Representatives of the five permanent members of the UN Security Council plus Germany are expected to begin work in New York this week on a second resolution of sanctions against Iran. The idea is to preserve Security Council unity – keeping Tehran's friends China and Russia on board – while ratcheting up the pressure on Iran.

"The administration is following a two-track approach on Iran – the threat of force [and] the pursuit of diplomacy – and the sanctions route does double duty within that approach," says Raymond Tanter, a former National Security Council official now at Georgetown University in Washington. "[The sanctions] are part of the coercive diplomacy side, but they are also part of the effort to maintain consensus among" the five permanent members of the UN Security Council and Germany.

The Bush administration says it's looking for a diplomatic solution but says it won't rule out any options to keep Iran from getting a nuclear weapon.

The new resolution, which officials say could reach a Security Council vote as early as the middle of the month, is expected to expand on and strengthen steps taken in a first resolution passed against Iran in late December. Senior officials from the six key countries discussed the contents of a second resolution in teleconference calls last Thursday and again Saturday, but they didn't come to agreement on all the points of a final text.

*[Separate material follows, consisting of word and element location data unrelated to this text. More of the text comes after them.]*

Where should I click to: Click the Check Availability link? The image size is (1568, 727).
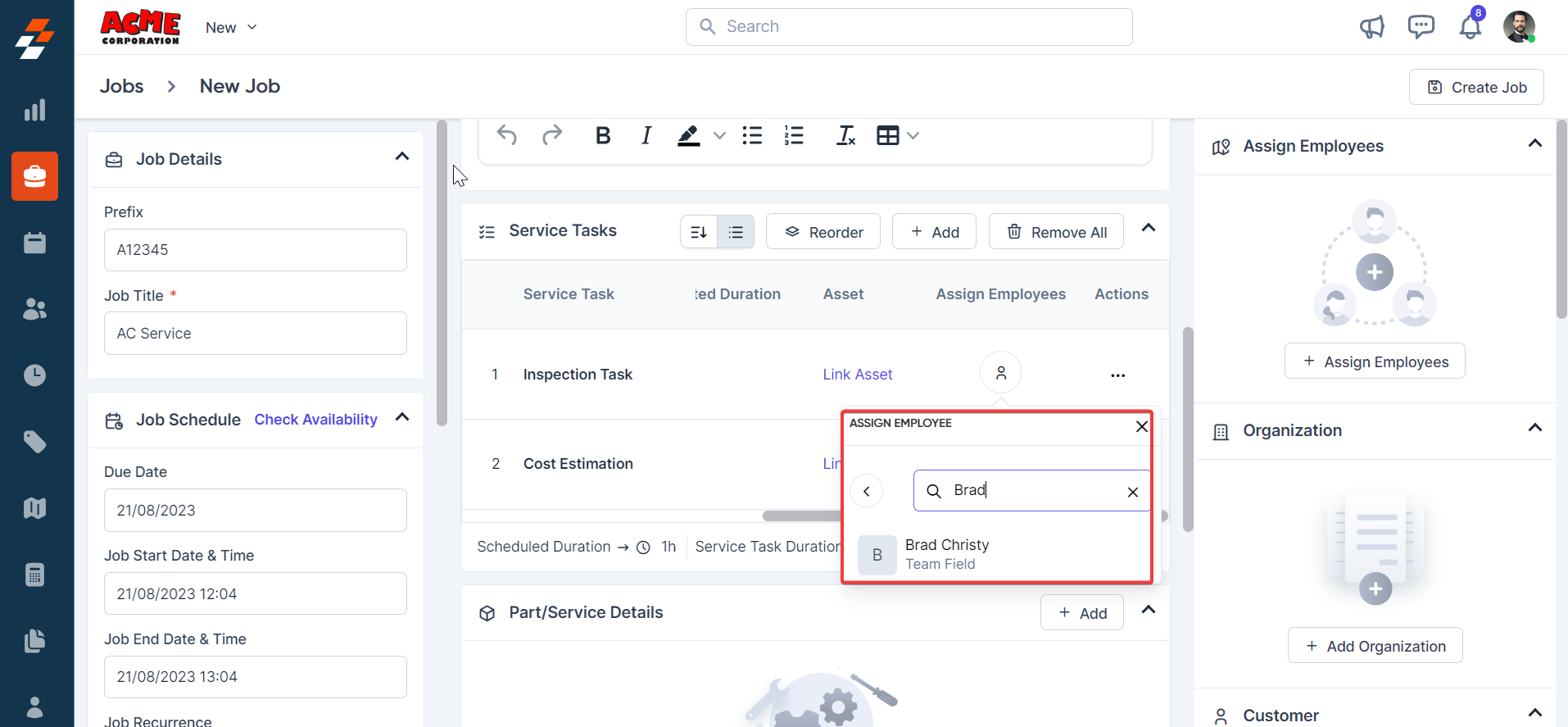pos(315,420)

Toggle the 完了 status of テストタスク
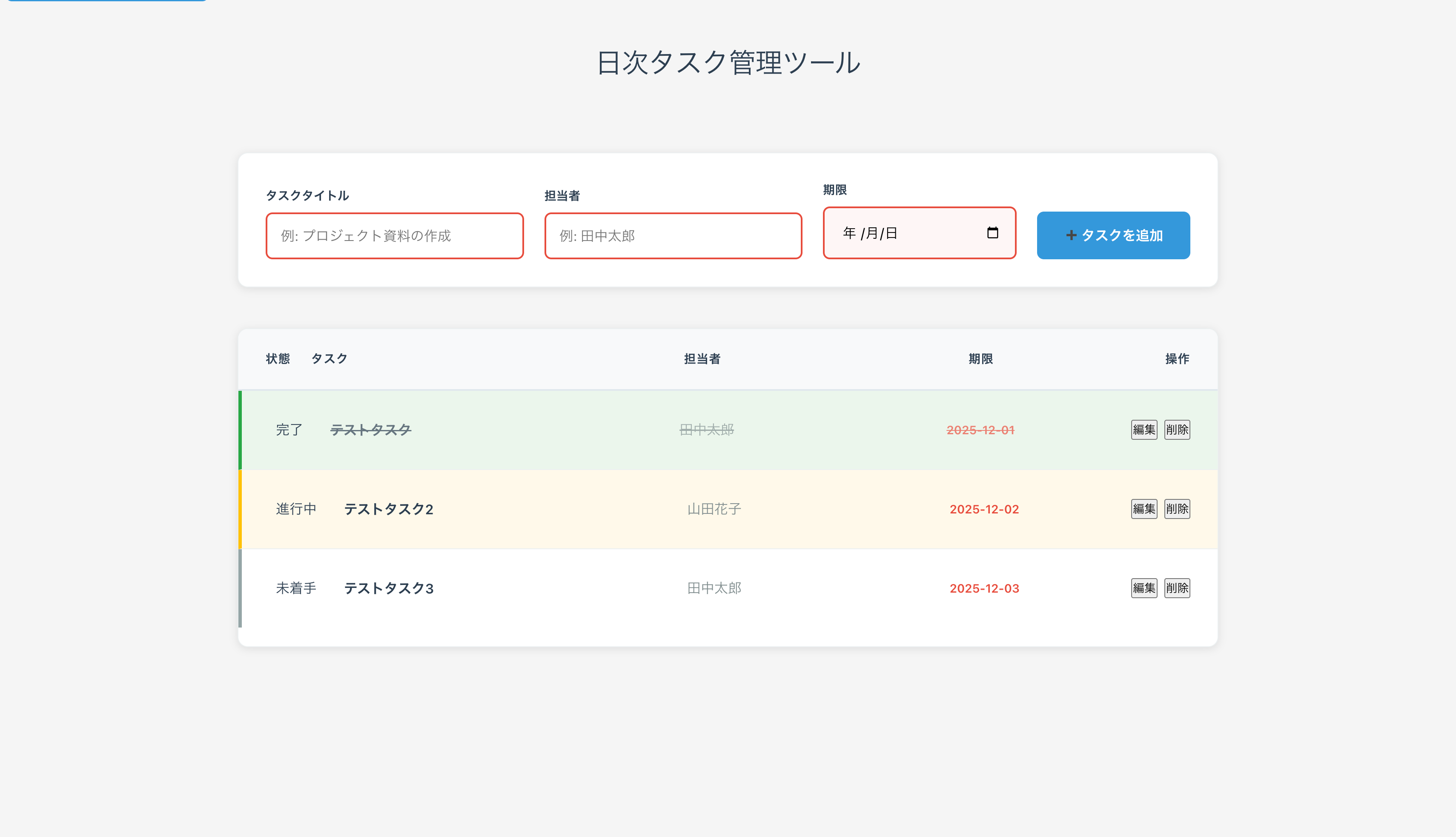pos(289,430)
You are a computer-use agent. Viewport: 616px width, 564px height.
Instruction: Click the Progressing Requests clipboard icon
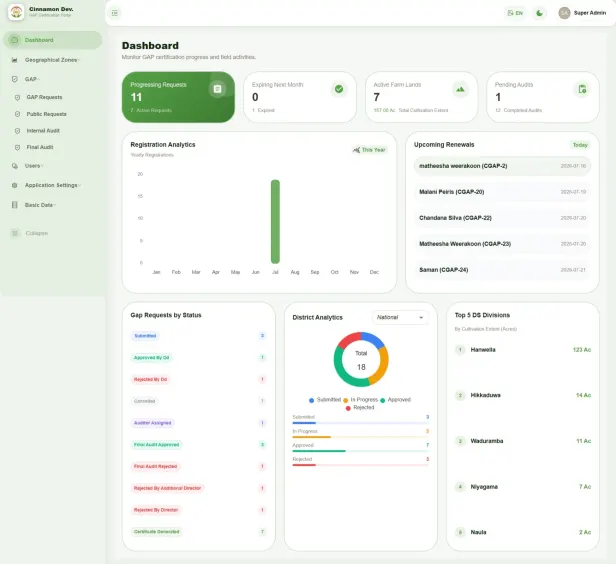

"This is going to be an incremental resolution," State Department spokesman Sean McCormack said Friday, referring to the ratcheting up of sanctions already in place.

Among the measures being considered, according to US and European officials, are expansion of the list of Iranian officials whose assets would be frozen, a travel ban on more Iranians who are involved in the country's nuclear research and development, and additions to the list of parts, material, and technology that would be banned from Iranian trade.

The United States also hopes to see further restrictions on export credits, or financial measures that encourage trade. European governments, among others, have provided these credits to companies trading with Iran. Moreover, the US wants to limit access that Iran's largest banks have to international markets.